# [PERINTAH TUGAS]
Apakah tiga pernyataan ini sesuai dengan kutipan opini di bawah? Jawab ya atau tidak untuk tiap nomor, lalu kutip persis kata-kata kutipan yang menentukan.
1. Watak sekulerisme sejalan dengan watak religius.
2. Tuntutan kompensasional akan mengurangi kepedulian pemenang dalam menjalankan amanat Sila kelima.
3. Sistem pemilihan langsung sudah menjadi amanat konstitusi.

# [KUTIPAN PILIHAN]

OPINI

Desekulerisasi Politik; Urgensi Penerapan Nilai-nilai Ilahiyah Nubuwwah

Memang, sistem pemilihan langsung sudah menjadi amanat konstitusi dan hal ini menjadi tidak relevan dengan Sila keempat. Tapi, tak berarti perhelatannya harus menghalalkana segala cara sekaligus mengabaikan prinsip-prinsip moral. Watak sekulerisme tetap tak sejalan dengan watak religius yang mengedepankan prinsip kemanusiaan dan tata-krama pergaulan sesama anak-bangsa dalam dimensi keharmonisan dan kedamaian.

Sementara, ketika perhalatan pemilihan presiden-wakil presiden dipaksakan harus menang, hal ini – pada akhirnya – akan menjadi problem mendasar bagi cita-cita keadilan sosial sebagaimana yang digariskan Sila kelima. Landasannya, pemaksaan itu tak lepas dari rekayasa mavia yang kompensasional. Atas nama dan atau demi target kekuasaan, seluruh lawan politiknya dibabat. Implikasinya, saat perhelatan politik usai dan dirinya menjadi pemenang, maka siapapun yang berandil dalam kemenangannya tak akan diam. Tuntutan kompensasional itu – secara faktual – akan mengurangi kepeduliannya dalam menjalankan amanat Sila kelima Pancasila itu. Kepentingan para bohir is the first. Diprioritaskan. Rakyat? “Kumaha engke. Emang gue pikirin”, kata orang gaul masa kini.

# [CUPLIKAN DATASET]
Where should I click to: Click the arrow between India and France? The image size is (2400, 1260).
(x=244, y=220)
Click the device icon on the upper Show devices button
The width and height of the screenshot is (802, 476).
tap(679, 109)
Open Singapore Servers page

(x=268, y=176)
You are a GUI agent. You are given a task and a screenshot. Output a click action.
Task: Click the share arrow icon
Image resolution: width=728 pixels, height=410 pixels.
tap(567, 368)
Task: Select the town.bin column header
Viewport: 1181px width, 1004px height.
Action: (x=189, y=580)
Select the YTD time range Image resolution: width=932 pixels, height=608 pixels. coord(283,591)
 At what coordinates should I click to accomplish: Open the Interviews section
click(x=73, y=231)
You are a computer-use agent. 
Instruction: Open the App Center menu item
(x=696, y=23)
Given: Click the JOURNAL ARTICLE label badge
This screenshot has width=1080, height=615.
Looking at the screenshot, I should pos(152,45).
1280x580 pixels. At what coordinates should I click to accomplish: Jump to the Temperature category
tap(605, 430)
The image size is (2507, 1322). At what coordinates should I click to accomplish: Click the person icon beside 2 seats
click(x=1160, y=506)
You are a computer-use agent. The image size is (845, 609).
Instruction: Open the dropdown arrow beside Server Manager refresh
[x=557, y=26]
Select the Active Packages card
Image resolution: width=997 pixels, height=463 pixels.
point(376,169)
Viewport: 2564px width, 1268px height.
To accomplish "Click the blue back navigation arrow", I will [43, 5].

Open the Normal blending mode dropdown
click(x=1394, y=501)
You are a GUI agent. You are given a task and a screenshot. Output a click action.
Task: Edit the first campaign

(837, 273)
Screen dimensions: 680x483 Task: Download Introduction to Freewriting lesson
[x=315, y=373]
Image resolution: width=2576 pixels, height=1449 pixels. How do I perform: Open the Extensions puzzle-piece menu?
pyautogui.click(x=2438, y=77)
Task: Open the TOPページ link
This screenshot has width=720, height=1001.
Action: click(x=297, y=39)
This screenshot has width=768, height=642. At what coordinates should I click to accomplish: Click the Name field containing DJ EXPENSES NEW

# [JAWABAN]
1. Tidak: "Watak sekulerisme tetap tak sejalan dengan watak religius"
2. Ya: "Tuntutan kompensasional itu – secara faktual – akan mengurangi kepeduliannya dalam menjalankan amanat Sila kelima Pancasila itu."
3. Ya: "sistem pemilihan langsung sudah menjadi amanat konstitusi"